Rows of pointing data
===
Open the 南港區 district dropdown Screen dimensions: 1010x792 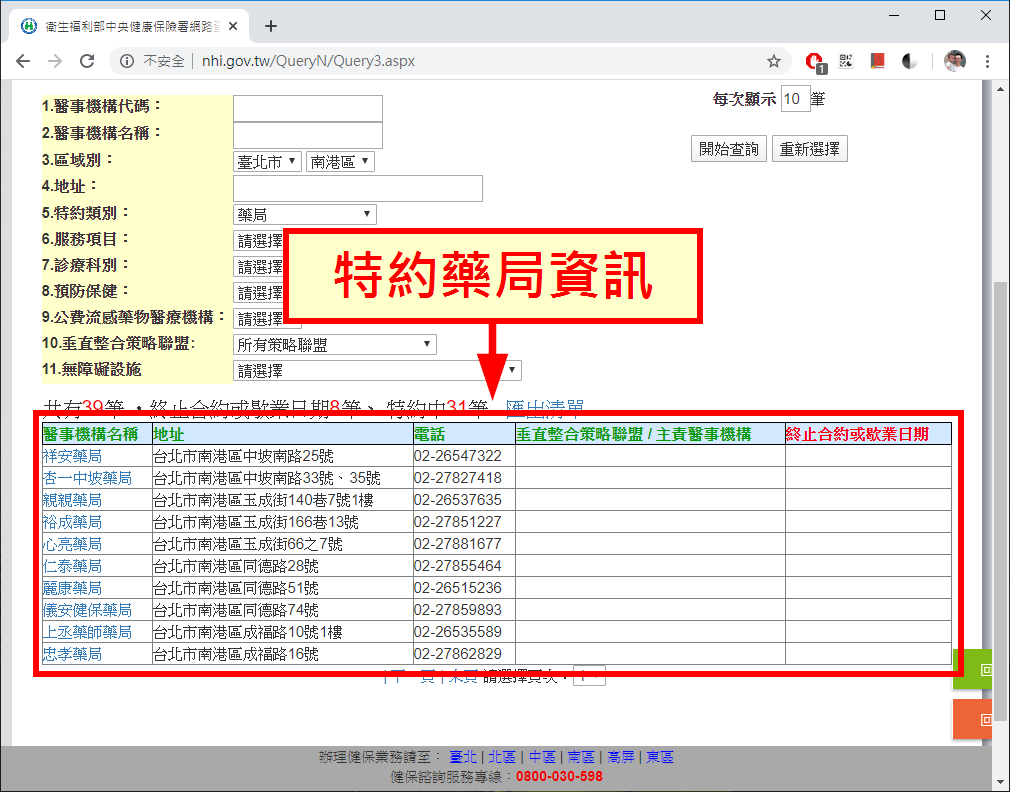(338, 161)
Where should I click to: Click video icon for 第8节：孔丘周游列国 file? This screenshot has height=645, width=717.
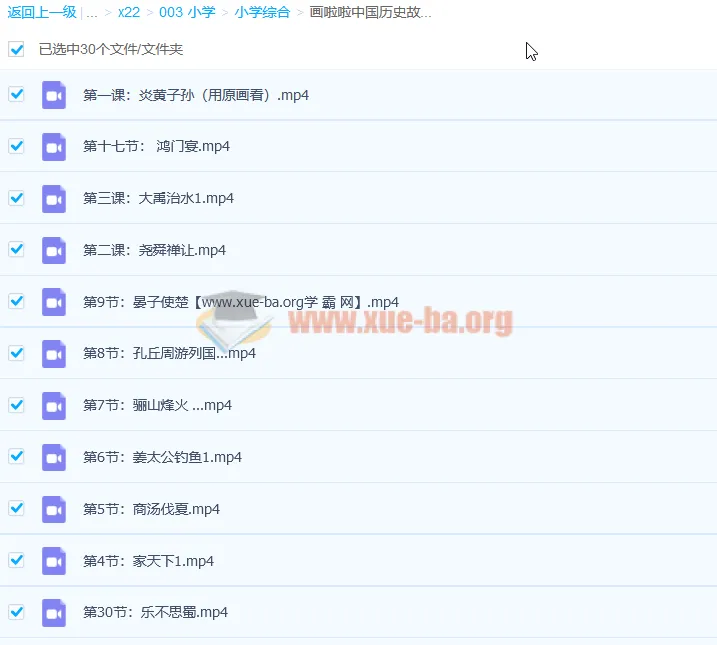point(54,354)
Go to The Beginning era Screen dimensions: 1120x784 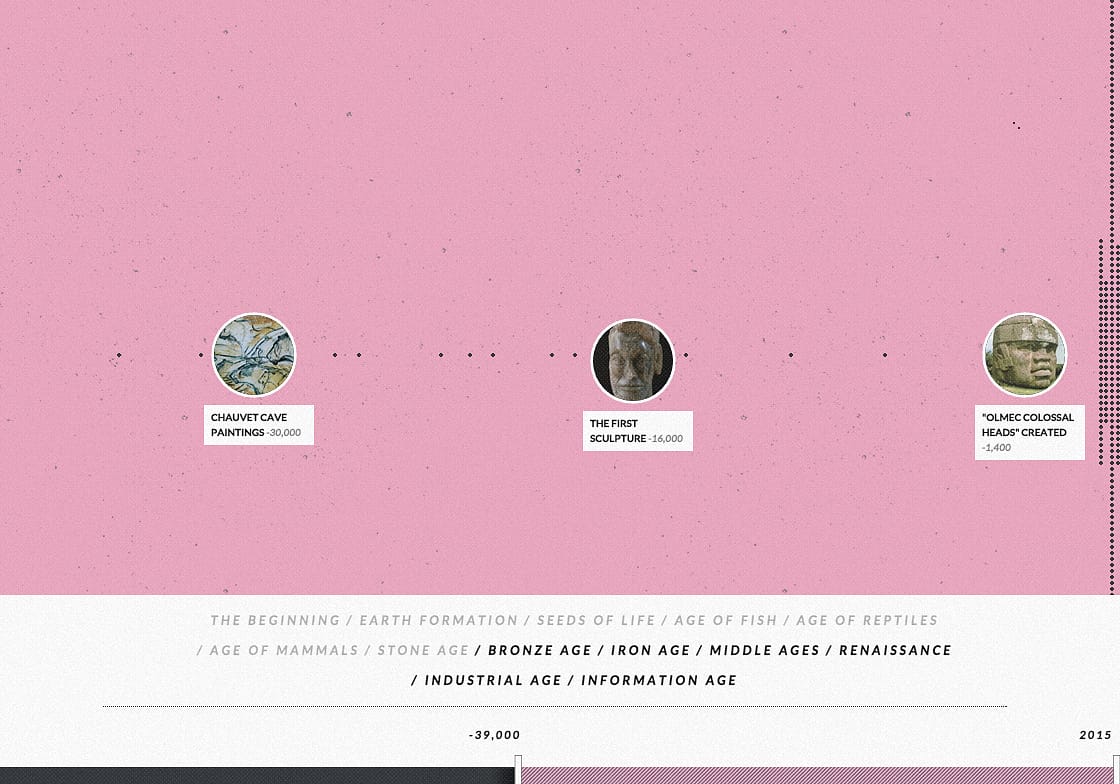[x=274, y=620]
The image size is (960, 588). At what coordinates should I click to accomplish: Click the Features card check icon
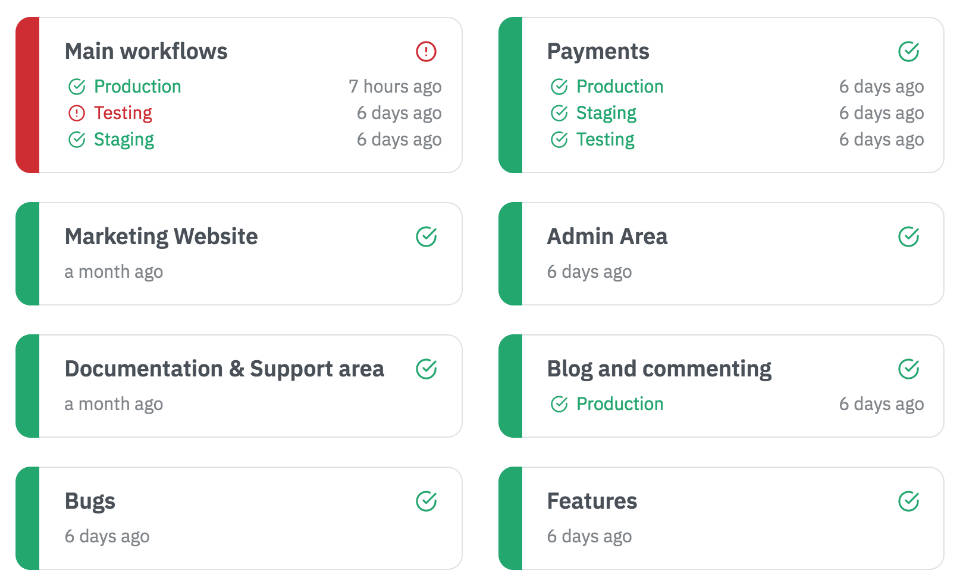pos(908,501)
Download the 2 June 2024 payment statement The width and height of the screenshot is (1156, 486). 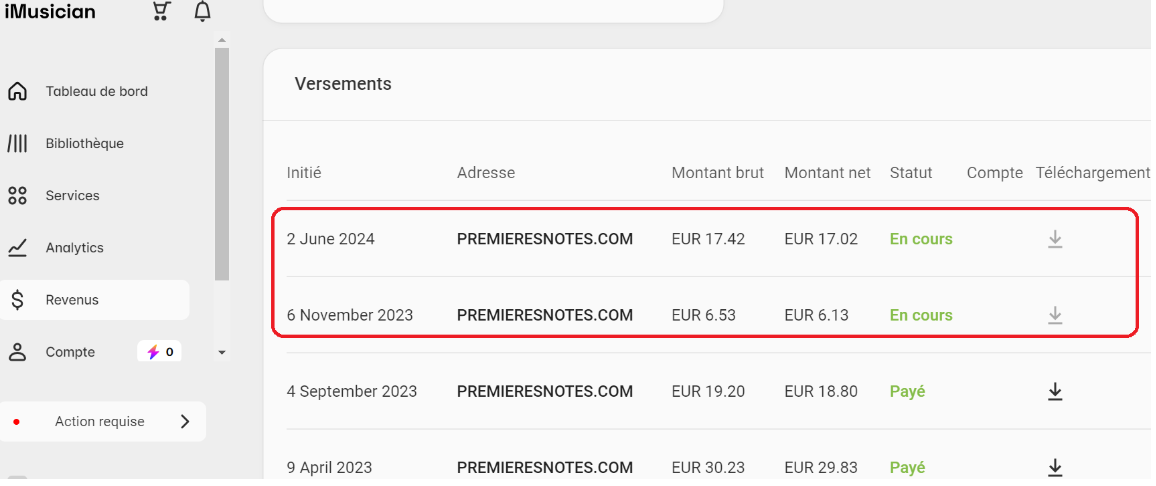[x=1055, y=239]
===
◆ THE REQUEST ◆
Return each line of the rows above that contains the string "Click".

◆ RESULT OF THE EXERCISE ◆
Where should I click to: Click video icon for 第8节：孔丘周游列国 file? This screenshot has height=645, width=717.
The image size is (960, 588). At what coordinates should I click to accomplish: Click the Features card check icon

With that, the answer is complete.